> _EXERCISE GOAL_: Once you find the line containing "Task: Move cytoplasm keyword down with arrow" in the data below, copy it and each following line exactly, up to and including the line containing "This screenshot has height=327, width=749.", and nothing else.

> _ENTRIES PROVIDED_:
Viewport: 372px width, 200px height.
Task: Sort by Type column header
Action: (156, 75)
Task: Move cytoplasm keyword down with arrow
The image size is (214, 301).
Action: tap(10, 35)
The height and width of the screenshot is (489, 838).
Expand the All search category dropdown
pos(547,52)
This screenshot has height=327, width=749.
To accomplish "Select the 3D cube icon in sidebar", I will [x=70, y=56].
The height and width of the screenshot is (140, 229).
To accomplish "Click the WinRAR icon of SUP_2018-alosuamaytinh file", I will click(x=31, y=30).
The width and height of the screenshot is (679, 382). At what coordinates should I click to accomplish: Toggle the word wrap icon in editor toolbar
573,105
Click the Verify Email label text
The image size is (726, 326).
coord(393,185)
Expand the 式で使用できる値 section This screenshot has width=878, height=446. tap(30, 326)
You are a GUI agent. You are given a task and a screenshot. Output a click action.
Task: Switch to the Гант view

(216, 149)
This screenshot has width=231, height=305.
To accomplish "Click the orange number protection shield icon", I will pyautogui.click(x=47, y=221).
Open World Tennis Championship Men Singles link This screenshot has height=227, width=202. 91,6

* * *

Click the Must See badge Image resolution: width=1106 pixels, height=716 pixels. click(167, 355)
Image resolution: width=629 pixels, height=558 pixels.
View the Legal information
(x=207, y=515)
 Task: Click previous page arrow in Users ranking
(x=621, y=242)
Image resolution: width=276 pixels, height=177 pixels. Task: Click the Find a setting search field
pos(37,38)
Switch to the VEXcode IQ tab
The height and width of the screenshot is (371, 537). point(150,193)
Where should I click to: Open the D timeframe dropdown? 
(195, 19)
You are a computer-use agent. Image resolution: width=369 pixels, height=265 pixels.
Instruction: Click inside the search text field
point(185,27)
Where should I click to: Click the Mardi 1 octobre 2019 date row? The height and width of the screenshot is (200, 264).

> _ANSWER SPACE_:
Task: Move cytoplasm keyword down with arrow
The image size is (214, 301).
Action: tap(10, 35)
The height and width of the screenshot is (489, 838).
Expand the All search category dropdown
pos(547,52)
This screenshot has height=327, width=749.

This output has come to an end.